When I run it I get a fatal error:

fatal error: use of unimplemented initializer 'init(nibName:bundle:)' for class 'MyApp.MyViewController'

I've read elewhere that when adding a custom initializer one has to also override init(coder aDecoder:NSCoder) so let's override that init and see what happens:

override init(coder aDecoder: NSCoder)
{
    super.init(coder: aDecoder);
}

If I add this, Xcode complains that self.leftVC is not initialized at super.init call. So I guess that can't be the solution either. So I wonder how can I add custom initializers properly to a ViewController subclass in Swift (since in Objective-C this seems not to be a problem)?

8
  • How are you trying to instantiate your MyViewController? Commented Aug 27, 2014 at 12:58
  • Why not instantiate everything in viewDidLoad() ,there you can initialise them just the way you want Commented Aug 27, 2014 at 12:59
  • @MikePollard with dualViewCtrl = DualViewCtrl(leftVC: l, rightVC: r, gap: 50) ... I already found out I need to use the initWithNib initializer. Commented Aug 27, 2014 at 13:01
  • 3
    @tudoricc Because often you want instance properties that are safely initialized in the initializer with given parameters.

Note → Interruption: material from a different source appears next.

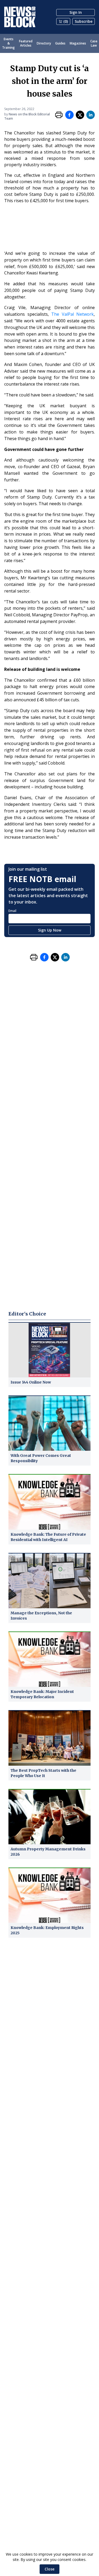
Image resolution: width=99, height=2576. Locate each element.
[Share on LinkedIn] (90, 115)
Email (12, 911)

You can't do that in viewDidLoad since then it would not be guaranteed that the properties are available when needed. Commented Aug 27, 2014 at 13:03
  • I am sorry is just that in my mind I see the viewDidLoad() as an initialiser. thanx for the explanation Commented Aug 27, 2014 at 13:05

4 Answers 4

134

Solved it! One has to call the designated initializer which in this case is the init with nibName, obviously ...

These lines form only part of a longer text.